Data shown:
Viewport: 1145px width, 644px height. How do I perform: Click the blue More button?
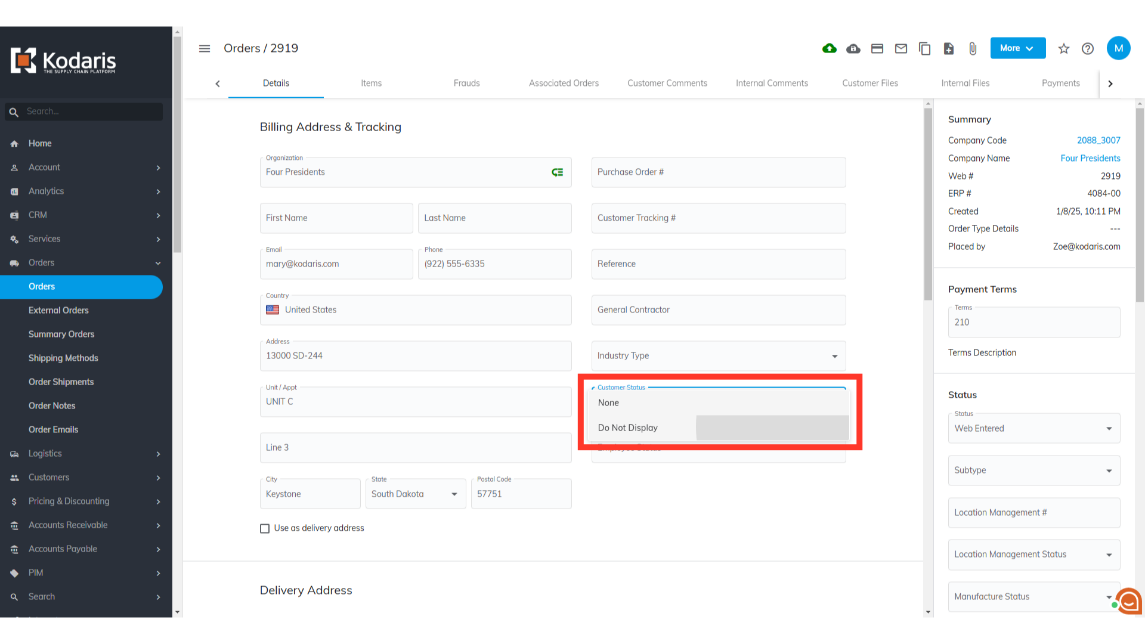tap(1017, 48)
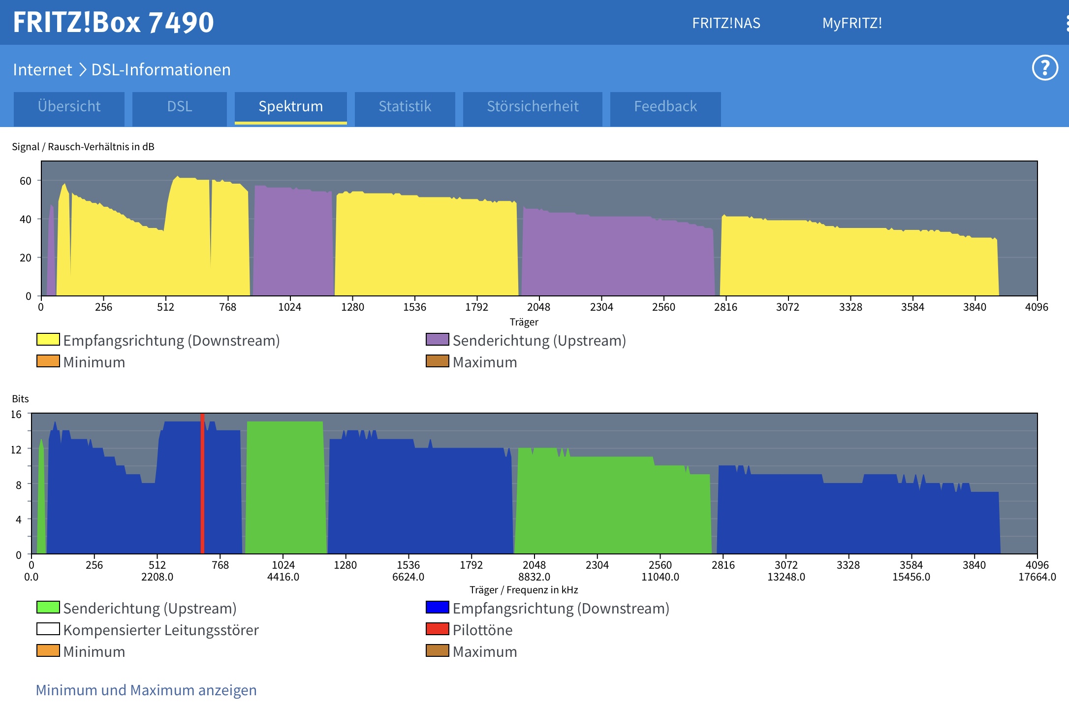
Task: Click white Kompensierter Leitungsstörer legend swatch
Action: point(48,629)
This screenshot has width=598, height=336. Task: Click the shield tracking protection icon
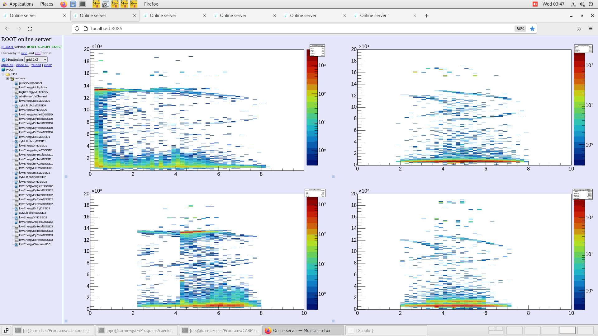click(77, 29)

What the exercise asks: Leaving pictures aside, give again word for word each line from the one with "This screenshot has" to the final line of the entries.

Result for this exercise:
This screenshot has width=598, height=336. Task: Click the shield tracking protection icon
click(77, 29)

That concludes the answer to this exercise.